Ultimately what we value as patients is health ‘outcome’. In an ideal world achieving high value for patients, ie., the best outcome, should be the overarching goal of healthcare delivery – but cost has to enter into the equation. Either the payer is prepared to cover the cost or we are prepared/able to finance, if that is allowed.

However, payers are increasingly financially constrained due to various driving forces, so budgets are limited. Hence where payers are involved, whether government or insurer, ‘value’ becomes defined as the health outcomes achieved per £/€/$ spent.

The challenge for healthcare delivery systems is that since value depends on results (outputs) not inputs, value in healthcare needs to be measured by the outcomes achieved, not the volume of services delivered. Neither can value be measured by the adherence to a process of care: process measurement and improvement are important but are no substitutes for measuring outcomes.

Since value is defined as outcomes relative to costs, it has to involve efficiency. Yet cost reduction with no attention to the outcomes achieved is dangerous and potentially counter-productive, and can lead to false ‘savings’ and limit effective care.

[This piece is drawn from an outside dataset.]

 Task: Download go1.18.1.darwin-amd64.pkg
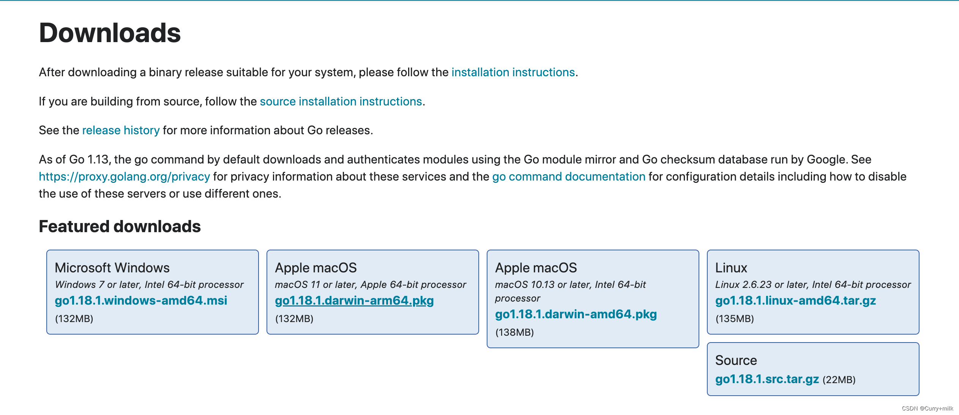[576, 314]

To make things more difficult, outcomes (one part of the ‘value’ equation), are inherently condition-specific and multidimensional. For any medical condition, no single outcome captures the results of care. Cost, the other part of the equation, in reality involves all the costs for the full cycle of care for the patient’s medical condition, not the cost of individual services.

In many cases the best approach is often to spend more on some services to reduce the need for others, thereby reducing overall cost. It’s easy to agree on costs, but far harder to agree on what are valid measures of outcome.

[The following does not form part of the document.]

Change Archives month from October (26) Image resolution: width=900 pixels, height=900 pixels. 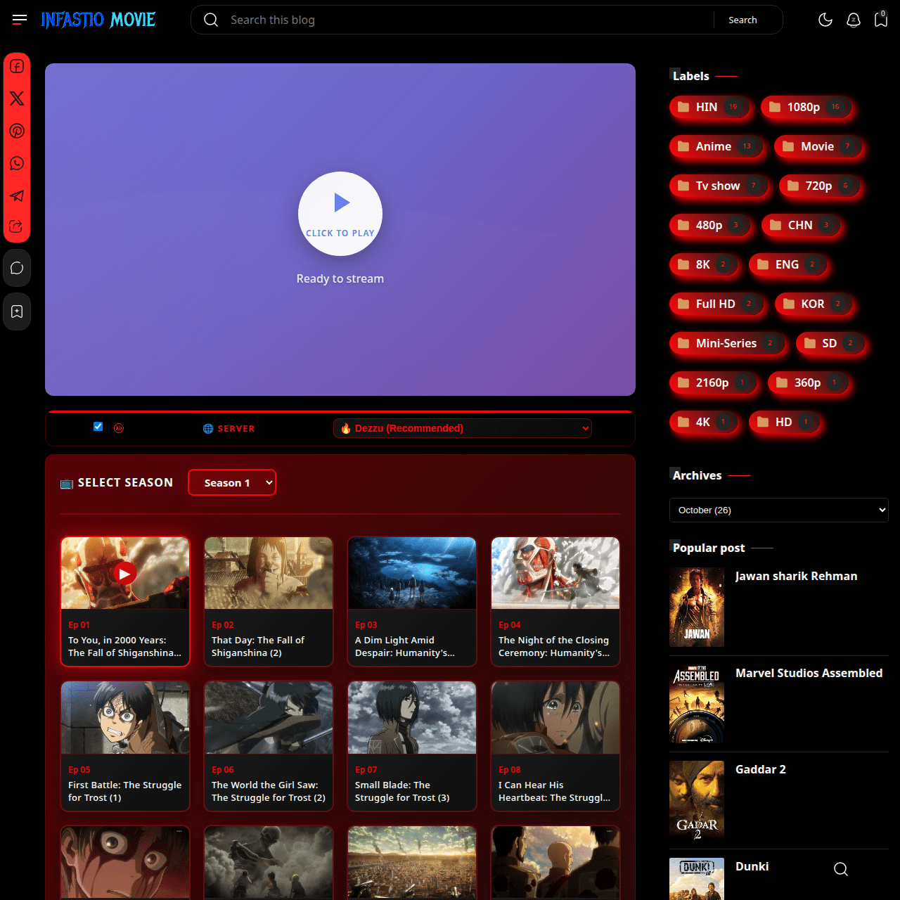click(x=778, y=510)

According to the Economist Intelligence Unit survey, pharma companies consider: “Value to consist of attributes such as the degree of improved efficacy over existing products or the cost-benefit implications of a new drug for overall treatment. Payers, on the other hand, tend to look more towards improved longevity and quality of life. Other studies point to differences in value perception among other groups, such as physicians, pharmacists, and patients.”

The future was then

Value-based pricing (VBP) agreements have actually been in use for more than a decade, with increased prevalence in the last five years. Early examples, driven by the pharma industry, were aimed at gaining market share for new entrants, including Proscar (finasteride) by Merck in 1994, Clozaril (clozapine) by Sandoz in 1995, Zocor (simvastatin) by Merck in 1998 and Diovan (valsartan) and Diovan HCT (Valsartan/Hydrochlorothiazide) by Novartis in 2004.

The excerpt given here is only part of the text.